- _QUESTIONS D'ÉTUDE_:
- 1) D'après l'extrait sur la censure au XVIIe siècle français, combien de poèmes l'ouvrage de Michel Jeanneret réunit-il ?
- 2) Relevez tous les noms propres présents dans l'extrait sur la censure au XVIIe siècle français.
- 3) Poursuivez l'extrait sur la censure au XVIIe siècle français à partir de l'endroit où il s'arrête.

Le XVIIe siècle français fut une période trouble de censure et de liberté. La police des mœurs de l’époque et la doxa religieuse voulurent asseoir, au seuil de ce siècle, un ordre moral et spirituel rigoureux, voire rigoriste, et empêcher le développement de la liberté d’expression née de la Renaissance. C’est ce que nous montre Michel Jeanneret dans son ouvrage, qui éclaire, dans une longue préface très instructive et un choix de 175 poèmes, une face cachée de notre histoire littéraire.
Les poètes de la Renaissance avaient exploré le terrain de l’amour et du plaisir avec une grâce et un charme infinis, Ronsard étant peut-être le premier d’entre eux, qui confessait :
Vivre sans volupté c’est vivre sous la terre.

- _DOCUMENTS FOURNIS_:
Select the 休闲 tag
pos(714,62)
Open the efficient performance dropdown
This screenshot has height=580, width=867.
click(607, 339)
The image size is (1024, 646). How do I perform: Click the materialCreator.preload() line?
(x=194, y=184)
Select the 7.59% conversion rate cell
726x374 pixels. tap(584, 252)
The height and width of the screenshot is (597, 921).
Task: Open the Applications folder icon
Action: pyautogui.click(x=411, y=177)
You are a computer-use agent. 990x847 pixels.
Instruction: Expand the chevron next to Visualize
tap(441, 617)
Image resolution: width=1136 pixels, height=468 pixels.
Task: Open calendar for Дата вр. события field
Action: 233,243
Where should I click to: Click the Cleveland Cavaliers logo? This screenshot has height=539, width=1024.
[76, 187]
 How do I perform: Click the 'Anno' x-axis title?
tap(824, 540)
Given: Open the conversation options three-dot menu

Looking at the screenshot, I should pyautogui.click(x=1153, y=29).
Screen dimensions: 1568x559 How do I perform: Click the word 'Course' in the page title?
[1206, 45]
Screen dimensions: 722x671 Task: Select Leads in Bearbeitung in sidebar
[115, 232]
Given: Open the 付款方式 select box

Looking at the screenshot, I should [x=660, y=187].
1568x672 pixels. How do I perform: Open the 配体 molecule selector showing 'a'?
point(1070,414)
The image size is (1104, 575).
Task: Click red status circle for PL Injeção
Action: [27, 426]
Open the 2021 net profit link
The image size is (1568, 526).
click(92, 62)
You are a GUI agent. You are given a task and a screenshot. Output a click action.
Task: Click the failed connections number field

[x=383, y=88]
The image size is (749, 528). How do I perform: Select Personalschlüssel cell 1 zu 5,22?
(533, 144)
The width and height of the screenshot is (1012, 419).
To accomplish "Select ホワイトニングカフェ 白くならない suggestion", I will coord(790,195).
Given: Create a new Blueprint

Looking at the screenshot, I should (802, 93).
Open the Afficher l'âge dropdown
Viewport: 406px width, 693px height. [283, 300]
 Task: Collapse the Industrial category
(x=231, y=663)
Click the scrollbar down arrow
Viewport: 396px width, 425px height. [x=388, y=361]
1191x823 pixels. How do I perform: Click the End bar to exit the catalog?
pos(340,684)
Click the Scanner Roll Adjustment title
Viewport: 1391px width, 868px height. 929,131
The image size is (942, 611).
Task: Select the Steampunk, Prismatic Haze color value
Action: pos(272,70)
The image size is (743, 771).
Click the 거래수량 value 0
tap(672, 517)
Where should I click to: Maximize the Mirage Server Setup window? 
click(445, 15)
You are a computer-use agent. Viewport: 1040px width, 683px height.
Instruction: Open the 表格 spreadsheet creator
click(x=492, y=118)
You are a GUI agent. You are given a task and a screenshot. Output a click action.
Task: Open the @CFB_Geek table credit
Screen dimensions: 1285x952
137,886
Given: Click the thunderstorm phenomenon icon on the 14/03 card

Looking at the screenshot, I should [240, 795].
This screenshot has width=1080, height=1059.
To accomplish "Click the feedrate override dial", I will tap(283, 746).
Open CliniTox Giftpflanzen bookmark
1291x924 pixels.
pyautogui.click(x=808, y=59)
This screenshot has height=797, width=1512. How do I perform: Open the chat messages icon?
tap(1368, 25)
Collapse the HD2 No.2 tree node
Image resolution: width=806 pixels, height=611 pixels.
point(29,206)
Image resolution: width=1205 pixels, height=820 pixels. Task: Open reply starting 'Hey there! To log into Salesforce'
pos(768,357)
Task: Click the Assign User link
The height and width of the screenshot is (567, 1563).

- _RÉPONSES NUMÉROTÉES_:
- 1) 175 poèmes.

- 2) Michel Jeanneret, Renaissance, Ronsard

- 3)
Notre ardent poète écrira même des vers singulièrement lestes, tels ceux de son recueil Folastries qui met en scène un berger, Jacquet, et une bergère, Robine, s’unissant charnellement en pleine nature : « Je te pri’, Jacquet, chouze moy /Et mets la quille que je voy/ Dedans le rond de ma fossette/ […] Ô amourettes doucelettes ! »
« L’incantation lyrique transforme l’événement trivial en bonheur poétique [pour parvenir] par l’enchantement de la langue à une grâce et une humanité sans pareilles » (Michel Jeanneret).
Mais la poésie érotique et hédoniste du XVIe allait bientôt faire place, des années 1600 à 1620, à un basculement et une expression de l’amour et du sexe bien plus drue et crue, loin de la tendresse et même de la gaillardise de la Renaissance. Face à un pouvoir royal et ecclésiastique de plus en plus autoritaire et censeur « s’oppose alors celui des mots, qui peuvent toujours rêver de s’ériger en contre-pouvoir » (M. J.).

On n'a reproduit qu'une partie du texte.